Simu Liu doesn't appreciate Disney boss Bob Chapek calling Shang-Chi an "interesting experiment"
Shang-Chi is being released in theaters, but it will move to Disney Plus after only 45 days
On a recent earnings call with investors, Disney boss Bob Chapek said that the company’s release strategy for Marvel movie Shang-Chi And The Legend Of The Ten Rings will be an “interesting experiment,” since rather than going just to theaters, just to Disney+, or the combination Disney+ “premiere access” thing where it debuts in both places at the same time (like with Black Widow), the company is going to keep it exclusive to theaters for just 45 days before moving it over to Disney+—which is a quick turnaround, compared to the pre-pandemic days.
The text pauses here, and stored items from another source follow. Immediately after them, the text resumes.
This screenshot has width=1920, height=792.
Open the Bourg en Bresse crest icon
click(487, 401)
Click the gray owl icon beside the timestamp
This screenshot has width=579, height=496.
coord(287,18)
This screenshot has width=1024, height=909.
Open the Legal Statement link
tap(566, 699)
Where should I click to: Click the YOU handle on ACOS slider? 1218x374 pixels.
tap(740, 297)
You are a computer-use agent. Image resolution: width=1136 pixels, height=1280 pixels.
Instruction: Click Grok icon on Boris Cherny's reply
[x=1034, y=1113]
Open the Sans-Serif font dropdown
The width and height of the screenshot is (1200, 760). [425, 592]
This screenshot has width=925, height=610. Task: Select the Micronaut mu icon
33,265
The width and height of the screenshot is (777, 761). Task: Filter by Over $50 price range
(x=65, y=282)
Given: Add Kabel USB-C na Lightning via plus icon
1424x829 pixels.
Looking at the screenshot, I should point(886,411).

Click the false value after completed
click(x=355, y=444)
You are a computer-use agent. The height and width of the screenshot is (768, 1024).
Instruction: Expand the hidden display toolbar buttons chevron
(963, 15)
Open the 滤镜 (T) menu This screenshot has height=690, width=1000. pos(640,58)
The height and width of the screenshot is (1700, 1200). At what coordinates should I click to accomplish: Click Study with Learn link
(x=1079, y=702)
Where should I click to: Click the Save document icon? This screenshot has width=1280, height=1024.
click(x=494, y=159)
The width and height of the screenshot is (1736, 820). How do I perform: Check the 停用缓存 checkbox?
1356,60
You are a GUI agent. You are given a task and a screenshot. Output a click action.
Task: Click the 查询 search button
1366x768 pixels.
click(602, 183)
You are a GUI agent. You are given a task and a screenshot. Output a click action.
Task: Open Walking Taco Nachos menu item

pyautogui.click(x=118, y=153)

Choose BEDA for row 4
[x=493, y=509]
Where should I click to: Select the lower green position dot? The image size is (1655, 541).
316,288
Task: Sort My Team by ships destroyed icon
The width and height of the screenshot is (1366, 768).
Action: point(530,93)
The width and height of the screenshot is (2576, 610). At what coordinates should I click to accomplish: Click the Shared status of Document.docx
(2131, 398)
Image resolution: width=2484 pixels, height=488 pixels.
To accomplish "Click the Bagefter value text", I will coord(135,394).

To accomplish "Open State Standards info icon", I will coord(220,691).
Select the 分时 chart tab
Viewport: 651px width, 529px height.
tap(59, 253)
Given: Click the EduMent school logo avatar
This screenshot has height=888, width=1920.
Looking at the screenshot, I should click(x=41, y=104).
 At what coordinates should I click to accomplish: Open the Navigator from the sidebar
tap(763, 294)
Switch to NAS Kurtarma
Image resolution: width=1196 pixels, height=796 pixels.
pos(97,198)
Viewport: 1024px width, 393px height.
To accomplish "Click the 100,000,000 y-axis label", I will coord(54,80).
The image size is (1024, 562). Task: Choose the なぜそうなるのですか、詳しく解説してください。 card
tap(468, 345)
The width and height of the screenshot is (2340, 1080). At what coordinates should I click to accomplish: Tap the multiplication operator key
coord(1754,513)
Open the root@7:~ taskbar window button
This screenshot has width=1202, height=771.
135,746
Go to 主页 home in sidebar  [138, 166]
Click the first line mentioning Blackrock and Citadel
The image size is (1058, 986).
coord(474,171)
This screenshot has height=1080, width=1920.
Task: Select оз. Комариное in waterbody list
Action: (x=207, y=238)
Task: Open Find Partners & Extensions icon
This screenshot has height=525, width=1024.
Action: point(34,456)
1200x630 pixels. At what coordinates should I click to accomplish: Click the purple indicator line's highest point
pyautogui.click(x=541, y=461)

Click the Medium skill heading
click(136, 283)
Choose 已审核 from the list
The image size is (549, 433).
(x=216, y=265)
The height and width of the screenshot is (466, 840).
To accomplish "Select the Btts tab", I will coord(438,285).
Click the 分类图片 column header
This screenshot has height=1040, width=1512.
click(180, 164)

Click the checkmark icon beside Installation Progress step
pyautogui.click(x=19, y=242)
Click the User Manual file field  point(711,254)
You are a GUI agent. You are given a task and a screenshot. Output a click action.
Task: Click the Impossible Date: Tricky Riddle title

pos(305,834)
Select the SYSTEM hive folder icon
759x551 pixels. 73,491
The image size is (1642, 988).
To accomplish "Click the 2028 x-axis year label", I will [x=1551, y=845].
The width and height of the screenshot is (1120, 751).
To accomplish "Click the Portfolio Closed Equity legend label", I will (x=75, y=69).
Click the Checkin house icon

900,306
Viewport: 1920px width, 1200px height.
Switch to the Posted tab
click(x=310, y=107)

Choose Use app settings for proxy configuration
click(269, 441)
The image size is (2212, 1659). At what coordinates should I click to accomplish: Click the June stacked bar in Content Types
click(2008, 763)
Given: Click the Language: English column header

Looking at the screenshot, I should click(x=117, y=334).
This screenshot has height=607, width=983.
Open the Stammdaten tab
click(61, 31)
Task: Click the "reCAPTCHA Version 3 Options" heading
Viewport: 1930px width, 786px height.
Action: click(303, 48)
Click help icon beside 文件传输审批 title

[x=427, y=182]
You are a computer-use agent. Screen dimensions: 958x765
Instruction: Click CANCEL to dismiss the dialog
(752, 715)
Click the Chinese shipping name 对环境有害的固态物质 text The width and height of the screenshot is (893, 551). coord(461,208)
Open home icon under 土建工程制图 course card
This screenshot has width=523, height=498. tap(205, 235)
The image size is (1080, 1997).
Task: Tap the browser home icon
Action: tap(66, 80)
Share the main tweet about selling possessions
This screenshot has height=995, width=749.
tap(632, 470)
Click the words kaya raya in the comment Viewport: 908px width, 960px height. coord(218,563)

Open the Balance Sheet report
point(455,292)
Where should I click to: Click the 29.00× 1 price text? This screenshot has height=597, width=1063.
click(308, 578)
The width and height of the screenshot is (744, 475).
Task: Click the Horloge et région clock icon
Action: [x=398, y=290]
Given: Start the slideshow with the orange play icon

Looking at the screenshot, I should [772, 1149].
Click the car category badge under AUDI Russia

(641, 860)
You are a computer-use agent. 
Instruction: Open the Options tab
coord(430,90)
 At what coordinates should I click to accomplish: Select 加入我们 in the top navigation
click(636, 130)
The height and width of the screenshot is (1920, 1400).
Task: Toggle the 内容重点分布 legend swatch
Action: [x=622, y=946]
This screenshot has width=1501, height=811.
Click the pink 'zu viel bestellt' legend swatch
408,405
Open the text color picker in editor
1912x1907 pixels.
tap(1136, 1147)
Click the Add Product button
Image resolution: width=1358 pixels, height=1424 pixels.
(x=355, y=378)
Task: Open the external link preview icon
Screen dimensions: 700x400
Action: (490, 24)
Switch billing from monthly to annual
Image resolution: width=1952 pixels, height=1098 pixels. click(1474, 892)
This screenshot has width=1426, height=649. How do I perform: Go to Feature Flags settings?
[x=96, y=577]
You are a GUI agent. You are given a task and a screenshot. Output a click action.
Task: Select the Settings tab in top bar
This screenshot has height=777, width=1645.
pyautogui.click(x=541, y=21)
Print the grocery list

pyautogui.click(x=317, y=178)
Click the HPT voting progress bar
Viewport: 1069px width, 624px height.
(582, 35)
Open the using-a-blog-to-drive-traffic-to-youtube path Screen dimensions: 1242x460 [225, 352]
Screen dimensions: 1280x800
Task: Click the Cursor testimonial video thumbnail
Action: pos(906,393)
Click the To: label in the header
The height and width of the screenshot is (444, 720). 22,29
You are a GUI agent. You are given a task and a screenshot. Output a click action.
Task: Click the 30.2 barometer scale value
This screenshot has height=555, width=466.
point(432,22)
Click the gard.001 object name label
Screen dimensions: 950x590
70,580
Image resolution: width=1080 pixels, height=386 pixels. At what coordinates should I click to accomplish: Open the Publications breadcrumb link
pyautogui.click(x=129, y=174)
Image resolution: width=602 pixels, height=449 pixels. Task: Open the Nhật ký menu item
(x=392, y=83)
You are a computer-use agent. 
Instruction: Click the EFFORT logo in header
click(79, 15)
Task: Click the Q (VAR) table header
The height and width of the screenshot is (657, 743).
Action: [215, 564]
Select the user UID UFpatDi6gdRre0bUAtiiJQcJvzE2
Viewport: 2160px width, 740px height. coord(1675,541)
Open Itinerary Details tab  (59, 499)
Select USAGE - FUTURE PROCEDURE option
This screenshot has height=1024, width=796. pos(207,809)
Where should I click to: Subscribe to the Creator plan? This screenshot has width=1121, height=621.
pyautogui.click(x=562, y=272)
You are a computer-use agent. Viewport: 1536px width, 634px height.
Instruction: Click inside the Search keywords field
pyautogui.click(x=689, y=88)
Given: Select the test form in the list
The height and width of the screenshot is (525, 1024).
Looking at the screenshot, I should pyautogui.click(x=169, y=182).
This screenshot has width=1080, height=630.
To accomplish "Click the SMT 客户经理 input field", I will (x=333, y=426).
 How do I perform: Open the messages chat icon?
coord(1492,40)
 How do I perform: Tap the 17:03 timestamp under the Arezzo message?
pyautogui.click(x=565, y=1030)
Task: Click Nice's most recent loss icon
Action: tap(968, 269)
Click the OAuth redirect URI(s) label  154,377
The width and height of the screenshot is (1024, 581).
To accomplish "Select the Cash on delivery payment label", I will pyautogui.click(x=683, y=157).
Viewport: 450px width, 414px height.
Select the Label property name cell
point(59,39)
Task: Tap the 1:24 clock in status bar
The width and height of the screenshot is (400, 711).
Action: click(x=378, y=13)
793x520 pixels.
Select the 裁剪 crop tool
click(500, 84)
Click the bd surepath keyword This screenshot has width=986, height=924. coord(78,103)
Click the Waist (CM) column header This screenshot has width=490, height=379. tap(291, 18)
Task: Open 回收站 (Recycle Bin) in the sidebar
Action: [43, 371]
Chapek’s reasoning was basically that this is just another way to test how consumers want to consume movies, since people who want to see the movie ASAP must pay to do so in a theater, but people who don’t want to, can wait a slightly shorter amount of time and see it on streaming. That will presumably supply Disney with a lot of helpful data that will inform how it chooses to release content in the future.
The thing is, Shang-Chi is a movie made by humans, and humans tend to have emotions and they tend to care about the things they put their hearts into, so they don’t necessarily appreciate the fact that something they worked hard on is just an “interesting experiment” for the studio—not to mention the fact that it’s Marvel Studios’ first movie led by Asian actors, which makes any sort of “eh, we’re just trying this out” statement all that much more gross. Shang-Chi star Simu Liu is vocally objecting to that statement from Chapek on social media (via Variety), saying, “We are not an experiment. We are the underdog; the underestimated. We are the ceiling-breakers. We are the celebration of culture and joy that will persevere after an embattled year. We are the surprise.”
Liu also added that he’s “fired the fuck up” to “make history” when Shang-Chi comes out on September 3. Though not as dramatic as Scarlett Johansson’s decision to sue Disney over Black Widow profits, this is yet another example of a Marvel Studios star calling out the company. If nothing else, that seems like an encouraging sign that people aren’t just going to let Disney march over the entire human race in its quest for world domination.